What knobs should we set to increase cache efficiency

markus.pilman · September 20, 2018, 6:16pm

We are currently in the process of resizing our biggest FDB cluster. We will scale out (adding more hosts) and scale up (running on bigger machines).

Now the question we have is about main memory usage. Each storage process will have around 80GB of main memory at its disposal. However, I do not believe that the storage will use this memory efficiently by default.

So we plan to set the following knobs:

knob_page_cache_4k=50GB
knob_page_cache_64k=5GB
memory=80GB

Does this sound reasonable? Are there other knobs we should change to make fdbserver use the memory as efficiently as possible?

gaurav · September 21, 2018, 2:32am

just curious - how would OS page cache play out in this case, assuming that you did not increase fdb’s page caches explicitly?

markus.pilman · September 21, 2018, 2:35am

By default it doesn’t (at least on Linux). FDB uses AIO which, IIRC, bypasses the OS page cache. So you could give a 1TB of main memory to the process without seeing more caching. At least this is my understanding of the code and this is why I am asking this question.

markus.pilman · September 28, 2018, 5:47pm

so we did set up the two knobs I mentioned above (knob_page_cache_4k and knob_page_cache_64k) to a much higher value. This turned out to be a horrible idea:

After setting the knob we saw a cache hit rate of 99.99% and disk utilization went down dramatically. However: After a while CPU utilization went up by almost a factor of two and response time for read requests went down by roughly a factor of two.

We investigated the cause with perf top and saw that roughly 50% of CPU time was spent in AsyncFileCached::truncate. This is one part of that code:

for (auto p = pages.begin(); p != pages.end();) {
	if (p->first >= pageOffset) {
		auto f = p->second->truncate();
		if (!f.isReady() || f.isError()) actors.push_back(f);
		auto last = p;
		++p;
		pages.erase(last);
	} else
		++p;
}

This means, that whenever truncate is called, the storage node has to iterate through all cached pages (millions of them). Furthermore the truncate call to each page potentially results in an allocation (as this might create another actor).

So for now we run with a small cache again. The conclusion is, that FDB is does not scale up for now. We plan to fix this ASAP as we also can’t scale out much more in the short term.

alexmiller · September 28, 2018, 7:02pm

I think @SteavedHams had noted before that the ssd2 storage engine calls truncate much more often than you’d expect as well.

Well, that’ll do it.

Is this a fix you can push back as a PR, or should we file an issue for it to be addressed separately? Even on a smaller page cache, this still sounds like quite a waste of CPU.

markus.pilman · September 28, 2018, 9:08pm

I agree, this has to be optimized no matter what. Even with a small (aka default-sized) cache AsyncFileCached::truncate uses between 8 and 12% of the CPU according to perf top.

I looked through the code and thought about a fix but I don’t think it will be trivial to fix (but also not super-hard). And I think we’ll be able to share that.

*DATASET*.
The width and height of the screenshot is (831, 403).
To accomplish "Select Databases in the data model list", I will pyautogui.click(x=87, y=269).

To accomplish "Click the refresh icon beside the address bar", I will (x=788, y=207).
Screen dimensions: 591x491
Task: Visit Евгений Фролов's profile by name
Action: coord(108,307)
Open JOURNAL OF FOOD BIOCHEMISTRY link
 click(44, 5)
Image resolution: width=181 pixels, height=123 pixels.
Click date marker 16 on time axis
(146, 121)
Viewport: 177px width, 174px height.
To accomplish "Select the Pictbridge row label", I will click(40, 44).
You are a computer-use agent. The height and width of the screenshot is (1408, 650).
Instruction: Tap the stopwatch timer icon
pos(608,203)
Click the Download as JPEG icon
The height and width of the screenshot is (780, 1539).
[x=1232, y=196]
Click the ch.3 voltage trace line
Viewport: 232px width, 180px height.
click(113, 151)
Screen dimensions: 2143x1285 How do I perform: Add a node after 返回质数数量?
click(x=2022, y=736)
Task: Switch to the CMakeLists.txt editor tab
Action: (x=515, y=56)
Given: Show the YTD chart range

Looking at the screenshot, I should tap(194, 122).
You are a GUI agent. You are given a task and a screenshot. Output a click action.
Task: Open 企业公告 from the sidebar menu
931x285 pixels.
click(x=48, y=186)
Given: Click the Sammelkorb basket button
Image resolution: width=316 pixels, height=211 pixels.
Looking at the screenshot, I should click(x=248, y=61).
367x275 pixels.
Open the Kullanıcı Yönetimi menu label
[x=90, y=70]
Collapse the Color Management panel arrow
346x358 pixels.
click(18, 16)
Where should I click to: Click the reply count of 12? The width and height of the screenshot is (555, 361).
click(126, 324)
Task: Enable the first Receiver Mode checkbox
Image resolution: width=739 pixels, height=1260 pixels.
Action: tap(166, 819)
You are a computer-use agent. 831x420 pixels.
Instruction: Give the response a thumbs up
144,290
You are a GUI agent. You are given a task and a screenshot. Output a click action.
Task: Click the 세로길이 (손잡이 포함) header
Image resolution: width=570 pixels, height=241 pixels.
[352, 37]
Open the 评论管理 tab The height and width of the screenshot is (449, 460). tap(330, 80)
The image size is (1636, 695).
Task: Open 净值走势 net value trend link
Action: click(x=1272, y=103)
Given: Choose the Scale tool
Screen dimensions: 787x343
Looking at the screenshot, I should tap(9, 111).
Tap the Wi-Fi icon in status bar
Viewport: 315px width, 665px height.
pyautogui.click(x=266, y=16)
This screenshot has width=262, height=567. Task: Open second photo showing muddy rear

*WORK TO DO*.
**a.** Repeat the passage of the cache-efficiency thread starting with "So for now we" and going on through "to perf top.".
**b.** Finish out the next part of the cache-efficiency thread, picking up after its final post.
The records have no connection to the cache-efficiency thread.

*SOLVED PROBLEMS*.
**a.**
So for now we run with a small cache again. The conclusion is, that FDB is does not scale up for now. We plan to fix this ASAP as we also can’t scale out much more in the short term.

alexmiller · September 28, 2018, 7:02pm

I think @SteavedHams had noted before that the ssd2 storage engine calls truncate much more often than you’d expect as well.

Well, that’ll do it.

Is this a fix you can push back as a PR, or should we file an issue for it to be addressed separately? Even on a smaller page cache, this still sounds like quite a waste of CPU.

markus.pilman · September 28, 2018, 9:08pm

I agree, this has to be optimized no matter what. Even with a small (aka default-sized) cache AsyncFileCached::truncate uses between 8 and 12% of the CPU according to perf top.

**b.**
ajbeamon · September 29, 2018, 2:30am

On the sqlite b-tree file (the file that’s going to be the largest and cause the most problems here), I think truncates are often done with a small number of pages. A sort of quick workaround may be to search the pages map for each page between your offset and the end of the file if the number of such pages is less than some reasonable threshold. If a proper, more general fix is going to be slower to put together, it may allow you to get an idea whether there’s anything else that’s going to be a problem after you resolve this.

The above approach will also avoid running through this loop when truncate is used to extend the file, which based on a quick reading of the code seems to be what it’s doing. I don’t know if truncate is used for this purpose in the ssd storage engine, but if it is then avoiding that could be an easy win.

As a historical note, the commented out code above the block you referenced was an implementation that used std::map instead of std::unordered_map. That allowed us to only touch the pages being truncated, but it of course made reads more expensive.

markus.pilman · October 2, 2018, 3:27pm

Ah that makes sense. I’ll probably go for this simpler optimization for now - this is actually a good idea. We currently have too much on our plate to fix this properly and that way we can do this next month or so.

killertypo · October 2, 2018, 10:51pm

does not scale up how? FDB does an amazing job of scaling depending on your workload and how you tune the DB.

gaurav · October 3, 2018, 2:35am

Markus has shown that a single instance of FDBServer process cannot efficiently make use of more RAM, if given.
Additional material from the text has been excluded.